Just over a month ago, after an incident in the car approaching Murcia, I posted about top-down processing. Well, I’ve just been back to Murcia, and have had a great time working with staff at the city’s Universidad Católica, and at the Politécnica de Cartagena.
As fate would have it, on my way back up to Madrid I had another of those bottom-up versus top-down processing moments as a driver. I was on the ring road around Murcia when I saw this sign (don’t ask me how I took the photo):
Yep. A classic motorway sign. A driver’s life is heavily peppered with them. The trouble was that neither this sign, nor any of the multiple signs over the next 40+ kilometres, indicated which was the way to Madrid. Alicante, Andalucía, Albacete, Alcantarilla… The E-15, the A-30, Exit 143 … The data was pouring in, though not so fast that eagle-eyed me couldn’t process it. Name by name, number by number, bit by bit. That is to say, bottom-up process it.

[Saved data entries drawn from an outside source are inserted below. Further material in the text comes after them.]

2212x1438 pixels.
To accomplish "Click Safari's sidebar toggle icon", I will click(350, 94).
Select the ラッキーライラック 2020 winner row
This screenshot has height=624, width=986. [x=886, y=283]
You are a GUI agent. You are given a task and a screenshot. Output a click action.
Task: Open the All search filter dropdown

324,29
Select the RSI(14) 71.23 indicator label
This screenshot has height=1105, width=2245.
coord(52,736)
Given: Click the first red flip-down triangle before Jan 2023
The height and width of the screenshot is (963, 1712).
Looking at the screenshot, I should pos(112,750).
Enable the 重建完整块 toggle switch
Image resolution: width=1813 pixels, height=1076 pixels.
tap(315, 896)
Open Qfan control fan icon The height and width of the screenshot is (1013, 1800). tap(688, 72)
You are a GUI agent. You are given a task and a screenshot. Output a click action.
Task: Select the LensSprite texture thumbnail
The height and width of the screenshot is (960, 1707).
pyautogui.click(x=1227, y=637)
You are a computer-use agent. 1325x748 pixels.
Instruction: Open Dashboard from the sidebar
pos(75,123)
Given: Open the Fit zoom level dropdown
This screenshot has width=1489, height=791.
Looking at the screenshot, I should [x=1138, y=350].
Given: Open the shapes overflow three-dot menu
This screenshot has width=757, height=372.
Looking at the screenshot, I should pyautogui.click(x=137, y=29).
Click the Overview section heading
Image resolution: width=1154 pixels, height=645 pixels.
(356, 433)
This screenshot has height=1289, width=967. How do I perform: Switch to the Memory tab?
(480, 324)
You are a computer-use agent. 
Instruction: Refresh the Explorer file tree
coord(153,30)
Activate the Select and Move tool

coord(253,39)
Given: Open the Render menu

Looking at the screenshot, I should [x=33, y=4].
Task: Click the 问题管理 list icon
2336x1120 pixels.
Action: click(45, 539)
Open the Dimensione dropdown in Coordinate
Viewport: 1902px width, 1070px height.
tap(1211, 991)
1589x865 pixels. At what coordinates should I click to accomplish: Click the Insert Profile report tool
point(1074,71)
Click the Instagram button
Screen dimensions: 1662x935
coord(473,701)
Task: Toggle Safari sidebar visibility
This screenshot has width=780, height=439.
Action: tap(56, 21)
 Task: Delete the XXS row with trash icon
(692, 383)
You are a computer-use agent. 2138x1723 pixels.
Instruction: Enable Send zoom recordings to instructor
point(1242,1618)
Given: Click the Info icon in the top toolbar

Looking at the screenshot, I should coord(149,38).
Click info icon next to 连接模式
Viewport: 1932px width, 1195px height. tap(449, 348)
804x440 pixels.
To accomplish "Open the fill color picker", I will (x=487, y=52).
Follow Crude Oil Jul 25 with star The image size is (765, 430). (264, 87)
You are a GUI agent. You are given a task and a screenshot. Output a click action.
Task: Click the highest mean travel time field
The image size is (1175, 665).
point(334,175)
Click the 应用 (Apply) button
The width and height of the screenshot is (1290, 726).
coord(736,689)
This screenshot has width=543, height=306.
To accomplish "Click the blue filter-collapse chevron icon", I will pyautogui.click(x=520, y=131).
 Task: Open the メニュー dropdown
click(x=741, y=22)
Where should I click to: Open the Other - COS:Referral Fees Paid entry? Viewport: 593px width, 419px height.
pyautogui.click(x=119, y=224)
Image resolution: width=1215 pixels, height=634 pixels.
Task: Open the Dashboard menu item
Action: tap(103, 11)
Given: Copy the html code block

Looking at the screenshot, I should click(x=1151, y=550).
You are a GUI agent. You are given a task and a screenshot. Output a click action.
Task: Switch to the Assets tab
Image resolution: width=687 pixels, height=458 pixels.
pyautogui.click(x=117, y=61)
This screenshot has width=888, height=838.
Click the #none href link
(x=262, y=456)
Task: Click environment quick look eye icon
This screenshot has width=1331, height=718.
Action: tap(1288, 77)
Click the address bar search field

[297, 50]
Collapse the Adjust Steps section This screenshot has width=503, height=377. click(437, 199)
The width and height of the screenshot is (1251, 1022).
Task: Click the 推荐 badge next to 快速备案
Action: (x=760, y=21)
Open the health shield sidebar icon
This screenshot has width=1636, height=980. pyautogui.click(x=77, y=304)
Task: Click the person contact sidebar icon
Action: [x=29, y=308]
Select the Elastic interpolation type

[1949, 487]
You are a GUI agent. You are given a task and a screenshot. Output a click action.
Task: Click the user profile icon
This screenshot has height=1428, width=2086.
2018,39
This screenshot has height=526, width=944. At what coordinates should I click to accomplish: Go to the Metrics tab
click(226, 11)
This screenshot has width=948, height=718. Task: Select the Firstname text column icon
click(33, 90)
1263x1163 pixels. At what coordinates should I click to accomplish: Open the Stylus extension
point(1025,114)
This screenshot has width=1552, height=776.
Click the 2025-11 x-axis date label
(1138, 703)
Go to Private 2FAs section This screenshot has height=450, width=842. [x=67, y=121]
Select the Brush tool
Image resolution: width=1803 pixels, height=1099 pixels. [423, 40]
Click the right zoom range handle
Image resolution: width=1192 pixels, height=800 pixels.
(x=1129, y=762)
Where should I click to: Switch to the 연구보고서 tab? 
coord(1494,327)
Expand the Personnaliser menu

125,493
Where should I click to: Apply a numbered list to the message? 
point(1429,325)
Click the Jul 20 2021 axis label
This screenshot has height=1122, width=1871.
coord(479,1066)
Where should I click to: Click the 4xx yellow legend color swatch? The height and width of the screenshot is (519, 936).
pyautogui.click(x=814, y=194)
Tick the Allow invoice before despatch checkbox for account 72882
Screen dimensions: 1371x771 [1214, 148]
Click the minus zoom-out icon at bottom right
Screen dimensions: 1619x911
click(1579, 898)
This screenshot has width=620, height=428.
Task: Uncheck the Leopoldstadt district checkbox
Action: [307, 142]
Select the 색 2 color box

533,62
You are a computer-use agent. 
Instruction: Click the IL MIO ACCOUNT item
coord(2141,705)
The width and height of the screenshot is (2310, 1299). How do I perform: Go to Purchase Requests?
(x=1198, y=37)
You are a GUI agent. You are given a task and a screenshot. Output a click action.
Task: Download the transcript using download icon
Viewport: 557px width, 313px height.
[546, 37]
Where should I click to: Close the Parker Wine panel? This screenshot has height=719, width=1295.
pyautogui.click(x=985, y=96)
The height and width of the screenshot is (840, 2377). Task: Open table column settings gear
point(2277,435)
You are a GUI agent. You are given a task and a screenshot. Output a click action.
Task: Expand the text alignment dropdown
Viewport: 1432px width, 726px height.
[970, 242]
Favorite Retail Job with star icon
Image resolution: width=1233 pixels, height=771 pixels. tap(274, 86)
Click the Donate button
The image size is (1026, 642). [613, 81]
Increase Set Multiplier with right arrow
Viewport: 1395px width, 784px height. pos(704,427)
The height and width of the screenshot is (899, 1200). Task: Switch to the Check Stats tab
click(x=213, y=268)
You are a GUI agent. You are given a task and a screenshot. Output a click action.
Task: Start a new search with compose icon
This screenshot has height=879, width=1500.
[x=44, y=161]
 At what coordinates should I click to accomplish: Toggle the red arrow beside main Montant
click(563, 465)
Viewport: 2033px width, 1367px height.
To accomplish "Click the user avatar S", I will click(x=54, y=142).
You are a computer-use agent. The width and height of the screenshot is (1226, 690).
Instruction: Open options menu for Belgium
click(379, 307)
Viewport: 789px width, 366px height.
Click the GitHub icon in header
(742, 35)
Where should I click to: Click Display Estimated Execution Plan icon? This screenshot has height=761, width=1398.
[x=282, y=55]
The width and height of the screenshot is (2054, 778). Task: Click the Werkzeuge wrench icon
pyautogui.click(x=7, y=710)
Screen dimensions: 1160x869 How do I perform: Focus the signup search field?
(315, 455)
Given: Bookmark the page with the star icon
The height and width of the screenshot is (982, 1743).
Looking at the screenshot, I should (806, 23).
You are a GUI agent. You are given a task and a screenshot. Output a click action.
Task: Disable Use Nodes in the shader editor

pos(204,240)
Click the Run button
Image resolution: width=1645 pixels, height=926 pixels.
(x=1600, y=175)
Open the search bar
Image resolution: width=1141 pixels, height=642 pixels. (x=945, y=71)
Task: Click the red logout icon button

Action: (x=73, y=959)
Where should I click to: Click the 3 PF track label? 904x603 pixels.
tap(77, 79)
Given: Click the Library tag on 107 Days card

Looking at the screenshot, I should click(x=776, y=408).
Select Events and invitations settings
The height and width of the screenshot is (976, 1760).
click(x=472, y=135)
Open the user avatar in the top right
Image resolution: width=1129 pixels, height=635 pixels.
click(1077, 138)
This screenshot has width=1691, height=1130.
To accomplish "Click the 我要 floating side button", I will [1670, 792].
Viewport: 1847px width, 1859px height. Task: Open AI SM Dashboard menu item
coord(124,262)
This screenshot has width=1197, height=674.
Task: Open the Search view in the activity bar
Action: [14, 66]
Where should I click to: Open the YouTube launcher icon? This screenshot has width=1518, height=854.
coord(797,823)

The problem was, however, that the answer to my question (Which way is it to Madrid?) wasn’t available from the data I was processing. In fact, to know which way to go at each of the succeeding junctions, I needed to add data from inside my head. In other words, I had to use my prior knowledge and to top-down process in order to make sense of the message.
I knew that Madrid was to the north of Murcia, and that Albacate was also to the north of Murcia, but to the south of Madrid. Thanks to this ‘knowledge in my head’, I was able to choose the right road when the moment came ten kilometers later. Without this knowledge I could just as easily have ended heading east to Alicante or west to Andalucía.
So, next time that you’re in the classroom working on listening (or reading), remember that unless you activate their prior knowledge, your learners will most likely default to bottom-up processing, which, as I’ve tried to show, is often not enough to allow you to understand what you’ve just heard or read, however perfectly it’s applied. You really do need to bring prior knowledge into your listening/reading and apply a top-down approach instead.